Provides reference and variant allele counts of read pairs with regard to the whole set of transcripts with which a group of read pairs is consistent. This results from the fact that most read pairs that are consistent with a particular transcript will not overlap a splice junction that is completely unique to it, and consequently may also be consistent with a number of other transcripts.
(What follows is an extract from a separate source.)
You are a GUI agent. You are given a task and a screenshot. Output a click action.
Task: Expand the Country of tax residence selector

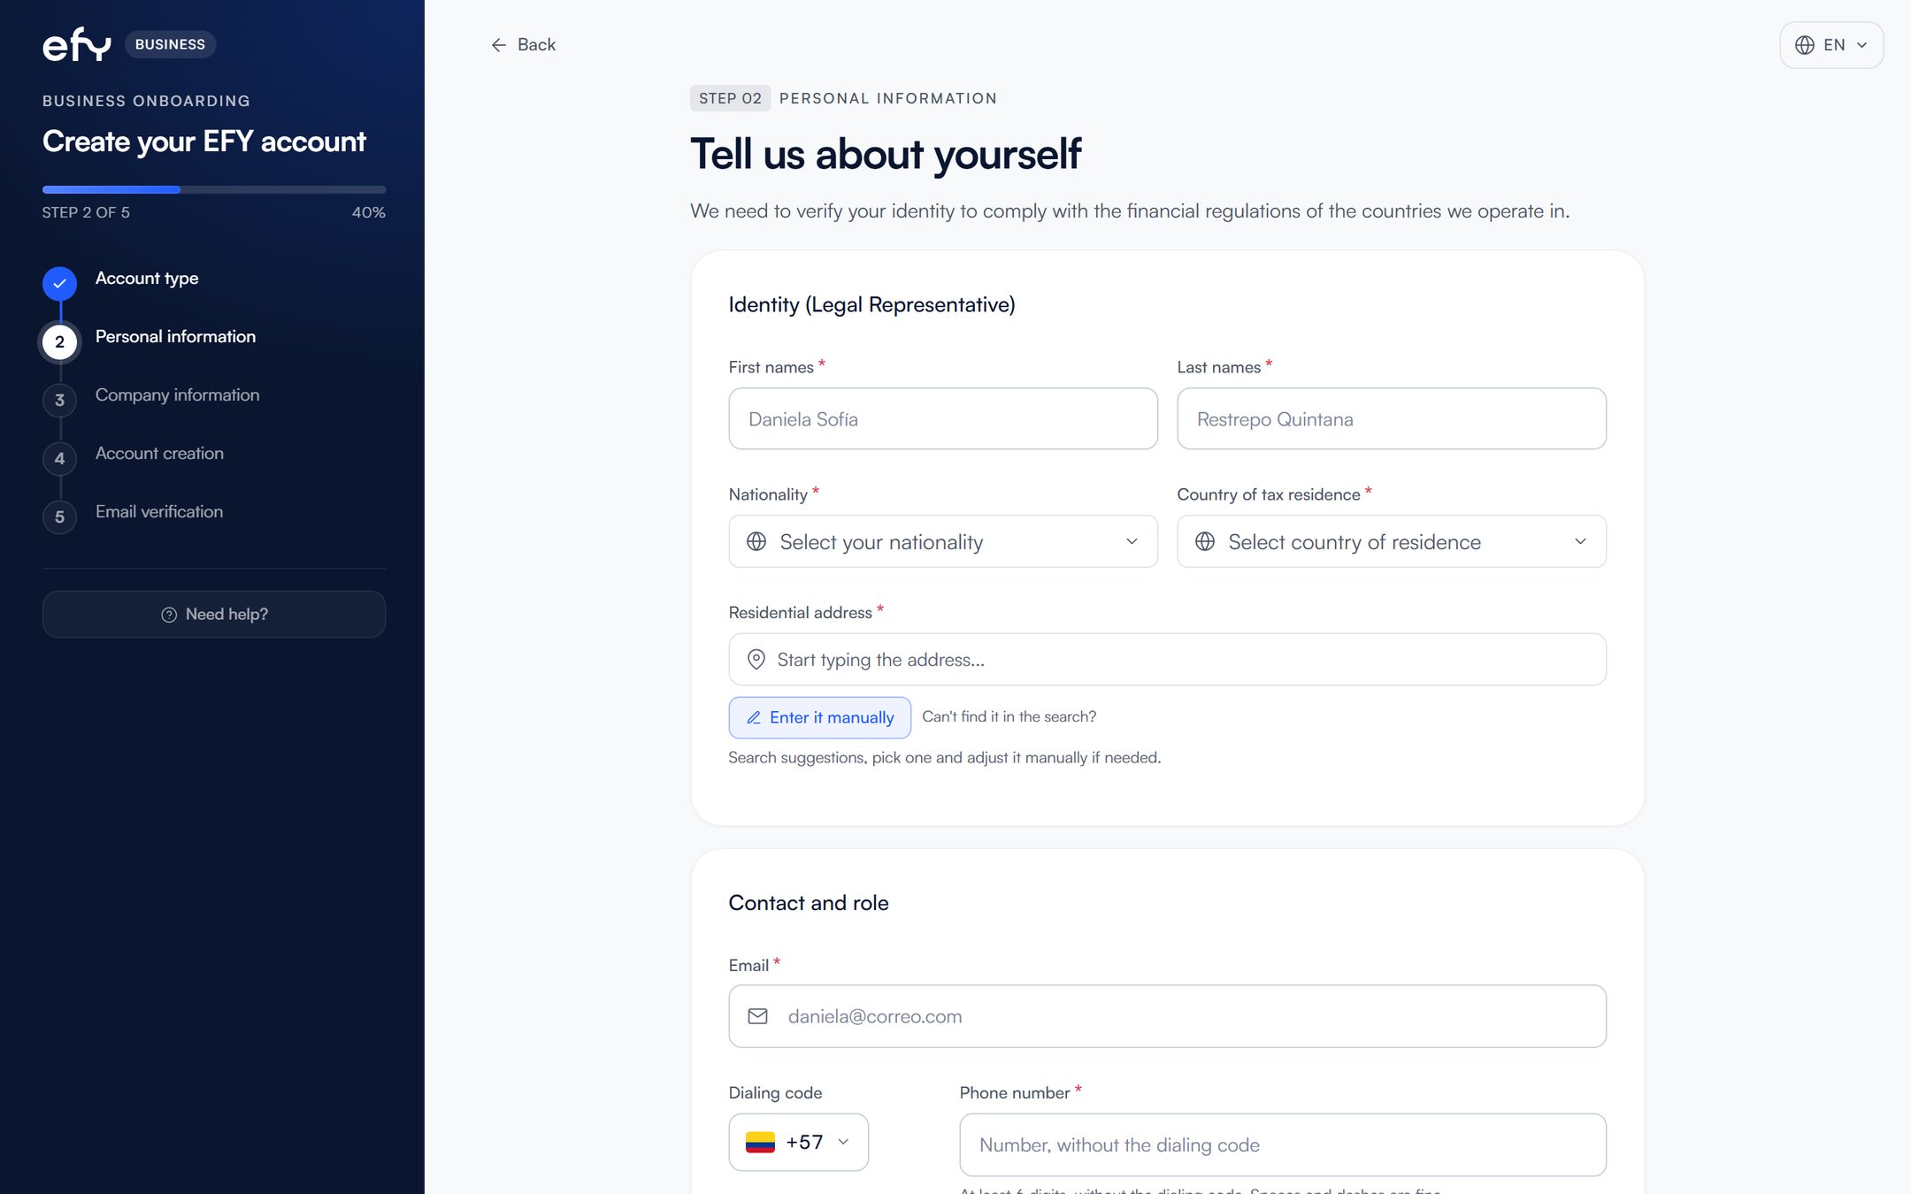point(1391,541)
| seqnames | start | end | ref | alt | transcripts | consistent_ref_counts | consistent_alt_counts | 
|---|---|---|---|---|---|---|---|
| 1 | 15630382 | 15630382 | A | G | ENST00000480945 | 59 | 100 | 
| 1 | 26780218 | 26780220 | GCC | G | ENST00000324856,ENST00000374152,ENST00000430799,ENST00000457599 | 4 | 18 | 
| 1 | 155131410 | 155131410 | A | C | ENST00000368406,ENST00000368407 | 66 | 0 | 
| 1 | 224296573 | 224296573 | T | G | ENST00000281701,ENST00000340871,ENST00000391875,ENST00000469075,ENST00000469968,ENST00000482491 | 25 | 3 | 
| 1 | 224296573 | 224296573 | T | G | ENST00000340871,ENST00000482491 | 2 | 0 | 
| 2 | 38602619 | 38602619 | G | A | ENST00000378915,ENST00000409328,ENST00000449105,ENST00000608859 | 22 | 2 | 
| 2 | 70230779 | 70230779 | T | G | ENST00000282574,ENST00000415783,ENST00000416149,ENST00000433529,ENST00000445587 | 159 | 0 | 
| 2 | 70230779 | 70230779 | T | G | ENST00000415783,ENST00000445587 | 15 | 0 | 
| 2 | 79086438 | 79086438 | C | T | ENST00000305089 | 53 | 0 | 
| 2 | 79086439 | 79086439 | G | T | ENST00000305089 | 54 | 0 | 
| 2 | 96287486 | 96287486 | T | G | ENST00000323853 | 287 | 0 | 
| 2 | 127624265 | 127624265 | T | C | ENST00000409090,ENST00000409816,ENST00000428314 | 78 | 0 | 
| 2 | 215419289 | 215419289 | C | T | ENST00000323926,ENST00000336916,ENST00000354785,ENST00000356005,ENST00000357867,ENST00000359671,ENST00000421182,ENST00000426059,ENST00000432072,ENST00000443816,ENST00000446046 | 1998 | 0 | 
| 2 | 215419289 | 215419289 | C | T | ENST00000323926,ENST00000336916,ENST00000354785,ENST00000356005,ENST00000357867,ENST00000359671,ENST00000421182,ENST00000432072,ENST00000443816,ENST00000446046 | 60 | 0 | 
| 2 | 238094504 | 238094504 | C | T | ENST00000254663 | 2 | 17 | 
| 3 | 5210182 | 5210182 | A | T | ENST00000256497,ENST00000445686 | 160 | 0 | 
| 3 | 13354059 | 13354059 | C | T | ENST00000254508 | 5 | 0 | 
| 3 | 36846371 | 36846371 | C | T | ENST00000429976 | 12 | 0 | 
| 3 | 45946815 | 45946815 | A | C | ENST00000304552,ENST00000438735,ENST00000457814,ENST00000458629 | 42 | 0 | 
| 3 | 130999605 | 130999605 | A | G | ENST00000328560,ENST00000359644,ENST00000422190,ENST00000428331,ENST00000504381,ENST00000504948,ENST00000505330,ENST00000507488,ENST00000508532,ENST00000510168,ENST00000513801,ENST00000533801 | 40 | 27 | 
| 3 | 130999605 | 130999605 | A | G | ENST00000359644,ENST00000422190,ENST00000428331,ENST00000504381,ENST00000504948,ENST00000505330,ENST00000507488,ENST00000508532,ENST00000510168,ENST00000513801 | 185 | 100 | 
| 3 | 132528223 | 132528223 | A | G | ENST00000260818 | 41 | 8 | 
| 4 | 8231997 | 8231997 | G | A | ENST00000245105 | 3 | 0 | 
| 4 | 146325995 | 146325995 | C | T | ENST00000335472,ENST00000507030 | 0 | 4 | 
| 2 | 11566621 | 11566621 | T | C | ENST00000381483 | 0 | 0 | 
| 2 | 11566621 | 11566621 | T | C | ENST00000381486 | 0 | 0 | 
| 2 | 11566621 | 11566621 | T | C | ENST00000389825 | 0 | 0 | 
| 2 | 38602619 | 38602619 | G | A | ENST00000378915 | 22 | 2 | 
| 2 | 38602619 | 38602619 | G | A | ENST00000409328 | 22 | 2 | 
seqnames: chromosome name
start: variant start position
end: variant end position
ref: reference allele
alt: variant allele
transcripts: comma separated list of transcripts with which the counted group of read pairs is consistent.
consistent_ref_counts: count of overlapping reference allele-containing read pairs that are consistent with the structure of the indicated group of transcripts. Note that implicitly the these read pairs are inconsistent with transcripts not in this group (among transcripts provided in the input file that were associated to the variant in question).
consistent_alt_counts: count of overlapping variant allele-containing read pairs that are consistent with the structure of the indicated group of transcripts. Note that implicitly the these read pairs are inconsistent with transcripts not in this group (among transcripts provided in the input file that were associated to the variant in question).